Segments
Segment files are immutable, on-disk snapshots of MemTable contents. When
the MemTable grows beyond memtable_flush_size, it is flushed to a new
segment file and the in-memory data is freed.
On-Disk Format
Segment files live in {data_dir}/segments/ and are named
seg-{index:08}.pxs (e.g., seg-00000000.pxs).
┌──────────────┬────────────────────────────────────────┐
│ Header (5) │ Payload (postcard) │
├──────────────┼────────────────────────────────────────┤
│ magic (4) │ SegmentData { │
│ version (1) │ entities: Vec<Entity>, │
│ │ relationships: Vec<Relationship>, │
│ │ } │
└──────────────┴────────────────────────────────────────┘
| Field | Size | Value |
|---|---|---|
magic | 4 bytes | 0x50585347 — ASCII "PXSG" (Parallax SeGment) |
version | 1 byte | 1 (current format version) |
payload | N bytes | postcard::to_allocvec(SegmentData { entities, relationships }) |
INV-S07: Segment files are immutable after creation. Compaction produces new segment files — it never modifies existing ones.
Writing a Segment
#![allow(unused)] fn main() { pub fn write(path: &Path, memtable: &MemTable) -> Result<(), StoreError> { let entities: Vec<Entity> = memtable.all_entities() .filter(|e| !e._deleted) .cloned() .collect(); let relationships: Vec<Relationship> = memtable.all_relationships() .filter(|r| !r._deleted) .cloned() .collect(); let data = SegmentData { entities, relationships }; let payload = postcard::to_allocvec(&data) .map_err(|e| StoreError::Corruption(e.to_string()))?; let mut file = File::create(path)?; file.write_all(&SEGMENT_MAGIC)?; file.write_all(&[SEGMENT_VERSION])?; file.write_all(&payload)?; file.sync_all()?; Ok(()) } }
Soft-deleted entities and relationships are excluded from the segment.
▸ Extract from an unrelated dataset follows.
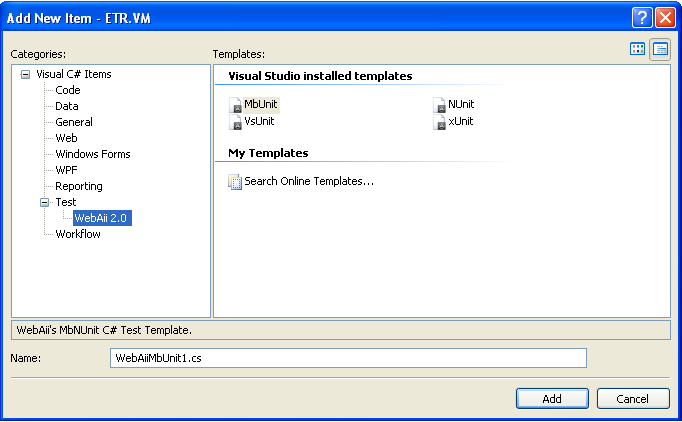Click the Cancel button

633,398
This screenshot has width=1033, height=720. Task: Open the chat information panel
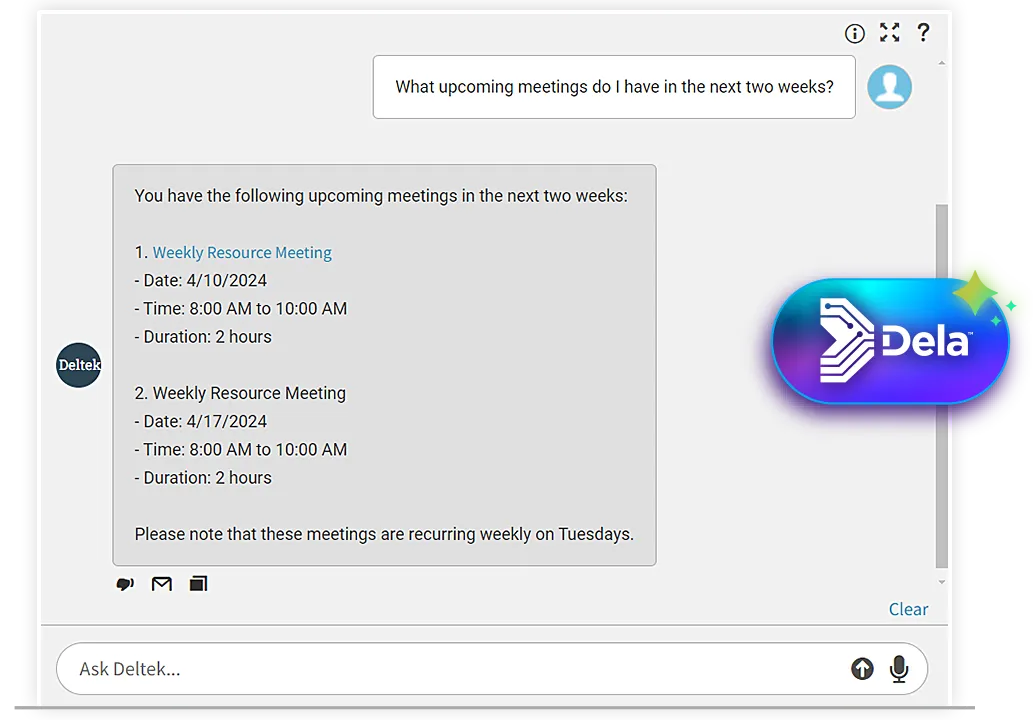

This is the mechanism by which deletes are physically reclaimed.
Reading a Segment
#![allow(unused)] fn main() { pub fn open(path: &Path) -> Result<SegmentRef, StoreError> { let bytes = std::fs::read(path)?; // Verify magic if bytes.len() < 5 || &bytes[..4] != SEGMENT_MAGIC { return Err(StoreError::Corruption("bad segment magic".into())); } // Check version let version = bytes[4]; if version != SEGMENT_VERSION { return Err(StoreError::Corruption( format!("unknown segment version {version}") )); } // Deserialize let data: SegmentData = postcard::from_bytes(&bytes[5..])?; Ok(SegmentRef { path: path.to_owned(), data }) } }
Snapshot Integration
A Snapshot holds an Arc<Vec<SegmentRef>> in addition to a MemTable
reference. When reading, the snapshot:
- Checks the MemTable first (most recent data)
- Scans segments in reverse order (newest to oldest)
- Returns the first match found
#![allow(unused)] fn main() { impl Snapshot { pub fn get_entity(&self, id: EntityId) -> Option<&Entity> { // MemTable first if let Some(e) = self.memtable.get_entity(id) { return if e._deleted { None } else { Some(e) }; } // Then segments (newest first) for segment in self.segments.iter().rev() { if let Some(e) = segment.get_entity(id) { return if e._deleted { None } else { Some(e) }; } } None } } }
Compaction (v0.2)
In v0.1, segments are never compacted. They accumulate until you delete the data directory. Background segment compaction is planned for v0.2:
- Merge multiple small segments into fewer large segments
- Remove soft-deleted entities and stale versions
- Build a sparse index on segment boundaries for faster lookups
The current linear scan approach is correct for graphs up to ~1M entities. At larger scale, the segment index becomes important for performance.